# Masters Responsibilities towards Inferiors (5th Commandment)



## Romans922 (Apr 23, 2009)

If you are a boss or a 'higher-up' in your work, by the fifth commandment are you required to proclaim the Gospel to them? Will you be held responsible before God 'moreso' (as much as that entails) because of your 'Superiority'/Rank?

Thinking of WLC 129-130

Question 129: What is required of superiors towards their inferiors?
Answer: It is required of superiors, according to that power they receive from God, and that relation wherein they stand, *to love*, pray for, and bless their inferiors; *to instruct, counsel, and admonish them*; countenancing, commending, and rewarding such as do well; and discountenancing, reproving, and chastising such as do ill; protecting, and *providing for them all things necessary for soul* and body: and by grave, wise, holy, and exemplary carriage, to procure glory to God, honor to themselves, and so to preserve that authority which God has put upon them.

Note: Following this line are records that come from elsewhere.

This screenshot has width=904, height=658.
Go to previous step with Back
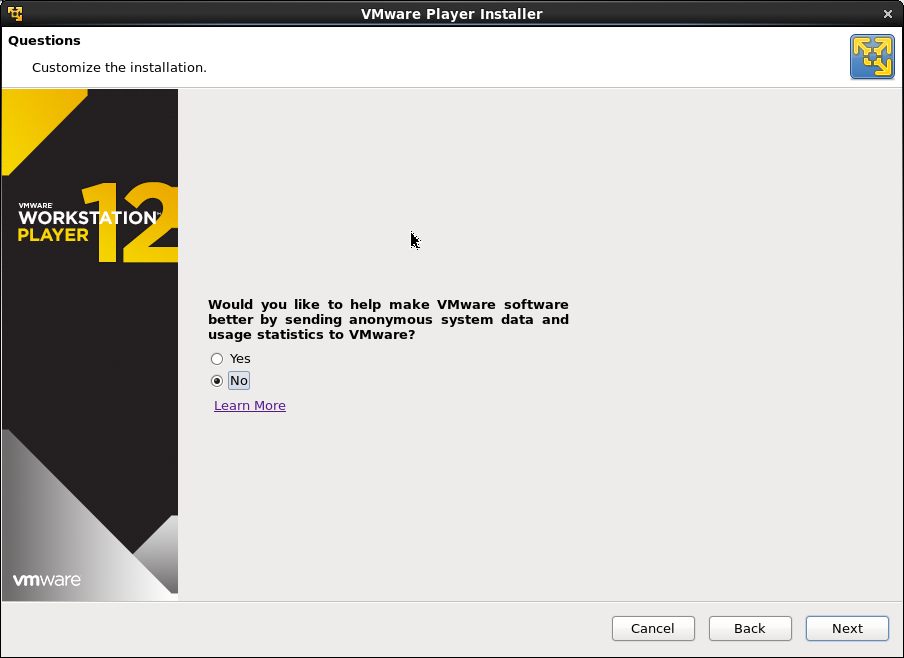(x=749, y=628)
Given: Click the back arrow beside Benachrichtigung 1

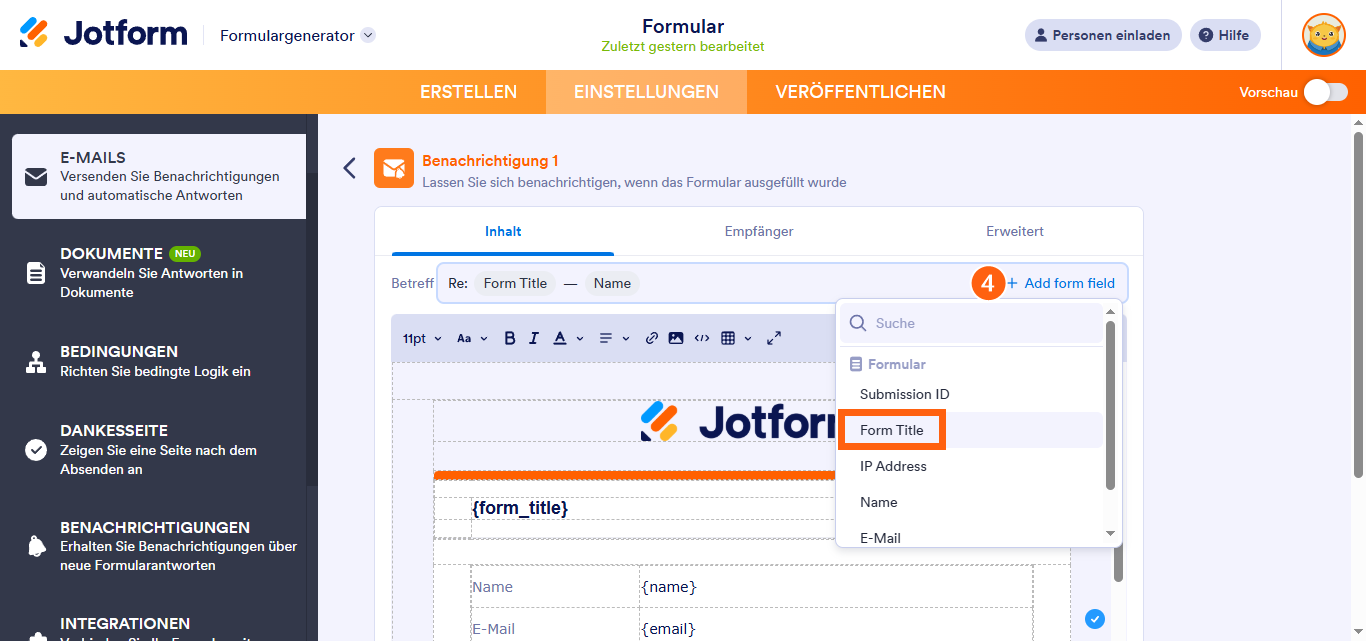Looking at the screenshot, I should (349, 168).
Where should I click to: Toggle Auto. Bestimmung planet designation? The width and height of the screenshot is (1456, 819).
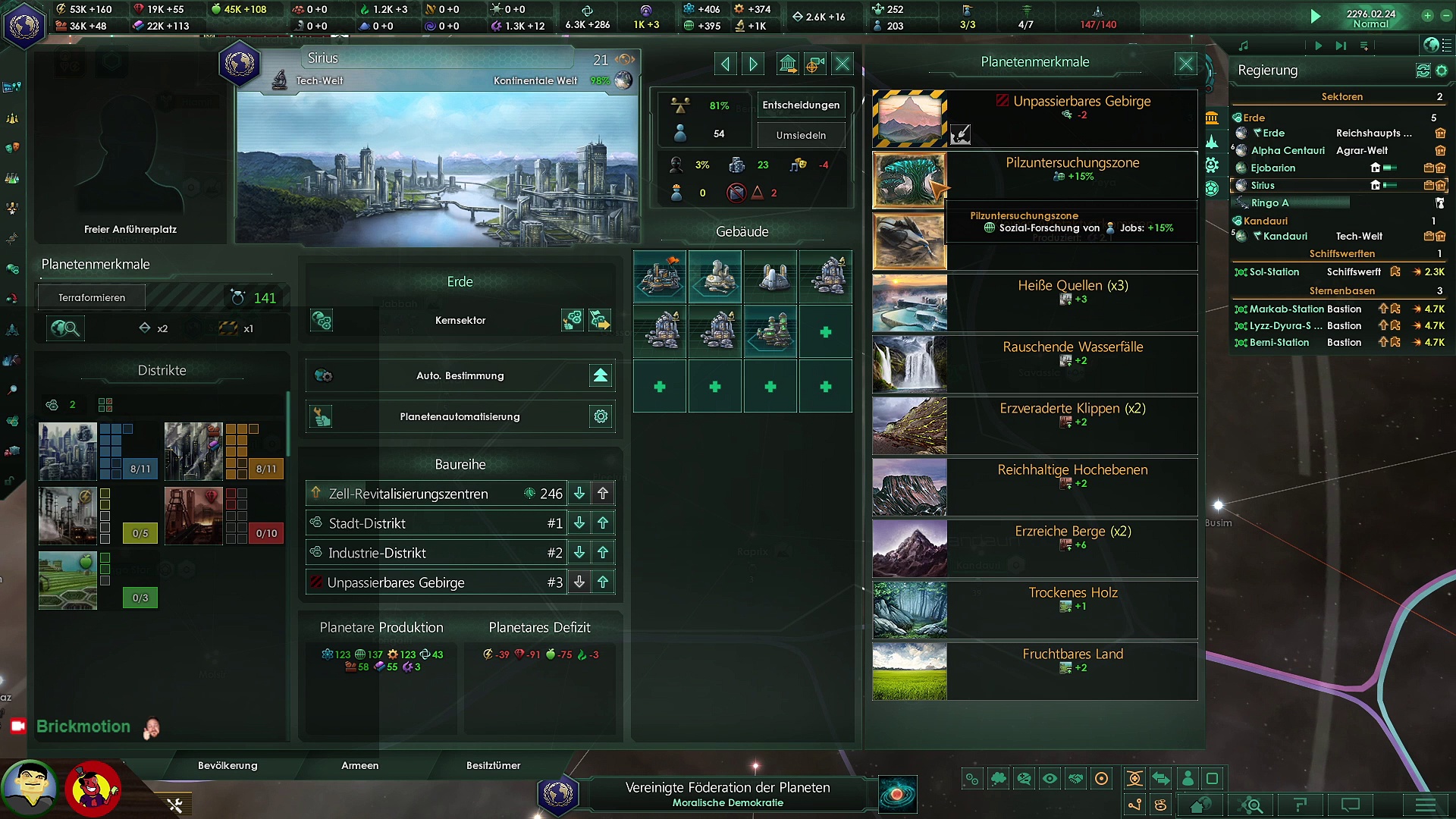click(600, 376)
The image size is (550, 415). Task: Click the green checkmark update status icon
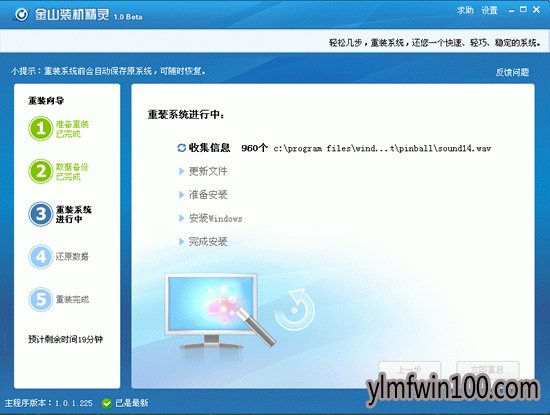pyautogui.click(x=107, y=403)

Question 130: What are the sins of superiors?
Answer: The sins of superiors are, besides the neglect of the duties required of them, an inordinate seeking of themselves, their own glory, ease, profit, or pleasure; commanding things unlawful, or not in the power of inferiors to perform; counseling, encouraging, or favoring them in that which is evil; dissuading, discouraging, or discountenancing them in that which is good; correcting them unduly; careless exposing, or leaving them to wrong, temptation, and danger; provoking them to wrath; or any way dishonoring themselves, or lessening their authority, by an unjust, indiscreet, rigorous, or remiss behavior.


----------